Por Ricardo Olín/Foto: Cuartoscuro/Edgar Negrete Lira
CIUDAD DE MÉXICO (apro).- Con goles del joven Mateo Chávez y de los naturalizados Julián Quiñones y Álvaro Fidalgo la Selección Mexicana goleó 3-0 a la República Checa y terminó por primera vez con tres victorias, nueve puntos y sin recibir gol en la fase de grupos de una Copa del Mundo.
Con el resultado, México avanzó a los dieciseisavos de final donde aún espera rival que podría ser Cabo Verde, Uruguay, Ecuador o Senegal, pero ya aseguró que jugará el próximo 30 de junio en el Estadio Banorte.
Al minuto 78, Raúl Rangel abandonó el terreno de juego y fue sustituido por Ochoa, de 40 años, quien recibió una sonora ovación, pues en las gradas los aficionados habían estado coreando su nombre para pedir que entrara. El arquero cumplió así su sueño de jugar un Mundial en casa.

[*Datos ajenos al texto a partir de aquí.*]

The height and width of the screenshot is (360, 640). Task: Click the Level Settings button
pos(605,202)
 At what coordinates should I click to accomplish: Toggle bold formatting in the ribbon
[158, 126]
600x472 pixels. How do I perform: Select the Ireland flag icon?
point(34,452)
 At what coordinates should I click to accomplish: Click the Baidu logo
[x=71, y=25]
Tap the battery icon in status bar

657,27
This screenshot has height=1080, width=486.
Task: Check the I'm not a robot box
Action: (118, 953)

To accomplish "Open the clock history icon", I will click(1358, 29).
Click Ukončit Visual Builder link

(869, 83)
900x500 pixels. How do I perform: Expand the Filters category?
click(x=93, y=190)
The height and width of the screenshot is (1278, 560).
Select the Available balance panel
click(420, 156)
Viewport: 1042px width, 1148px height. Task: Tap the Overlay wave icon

A pesar del ambiente en su contra, de un estadio pletórico que con sus gritos los presionaba, los europeos no se echaron para atrás en el inicio del partido. Incluso, la primera acción de peligro del encuentro llegó de su parte; al minuto 7, con una pésima marcación de César Montes y Jorge Sánchez, quienes permitieron que Denis Višinský quedara de cara al arco mexicano. Por fortuna, para México, el atacante envió su disparo por un costado de la portería de Raúl “Tala” Rangel.
Después de esa acción, la Selección Mexicana intentó atacar, sin embargo, no logró descifrar la defensa checa. Cada vez que pasó de medio campo no consiguió orquestar una jugada que al menos diera la sensación de peligro. Fue hasta el minuto 36 cuando Israel Reyes pisó el área chica rival y desde el extremo derecho soltó un derechazo que contuvo el portero Matej Kovar.
Dos minutos después, cuando el cancerbero checo despejó, la tribuna soltó su frustración con el grito homofóbico por el que la FIFA ha multado en múltiples ocasiones la Federación Mexicana de Futbol y que no ha podido ser erradicado. Esto volvió a ocurrir al 45+2. El primer tiempo terminó con un descafeinado 0-0.
En el complemento, México se volcó al ataque con la consigna del gol. La ansiada búsqueda rindió fruto al minuto 55 cuando en una descolgada Mateo Chávez se puso frente al arco y, sin dudar, con contundencia y elegancia, metió de zurda para firmar el primero de la noche que hizo estallar el Banorte igual que hace 40 años en el Mundial de México 86.
No conformes, los dirigidos por Javier Aguirre continuaron con un voraz ataque ya con unos checos sin piernas y desesperados.
Al 61, apareció Julián Quiñones para marcar su segundo gol en este Mundial. Gilberto Mora, quien se convirtió en el jugador más joven en alinear para México en una Copa del Mundo, con 17 años y 253 días, filtró un pase hacia el costado derecho donde Jorge Sánchez se enredó con el balón que, tras una serie de rebotes y el portero checo ya vencido, cayó en el corazón del área para que el de origen colombiano lo empujara ante la algarabía de un estadio loco de alegría.
La fiesta y la goleada mexicana fue obra de Álvaro Fidalgo al 90+4, quien tras firmar el 3-0 lloró hincado en el campo sagrado del Estadio Banorte que hacía muchos años no veía a la Selección celebrar una victoria tan contundente que no movió a nadie de sus asientos durante varios minutos y que le devolvió a un país la ilusión y la esperanza de un Mundial histórico.
Alineaciones
-
México: Raúl Rangel, César Montes, Jorge Sánchez, Mateo Chávez, Israel Reyes; Edson Álvarez, Gilberto Mora, Luis Romo; Julián Quiñones, Roberto Alvarado y Guillermo Martínez.
-
Cambios: Santiago Giménez por Martínez, Obed Vargas por Romo, Álvaro Fidalgo por Mora, Guillermo Ochoa por Rangel y Jesús Gallardo por Chávez.
-
República Checa: Matej Kovar; Tomas Holes, Robin Hranac, Vladimir Coufal, Landisval Krejci; Pavel Sulc, David Zima, Tomas Soucek, Jaroslav Zeleny, Lukas Provod y Patrick Schick.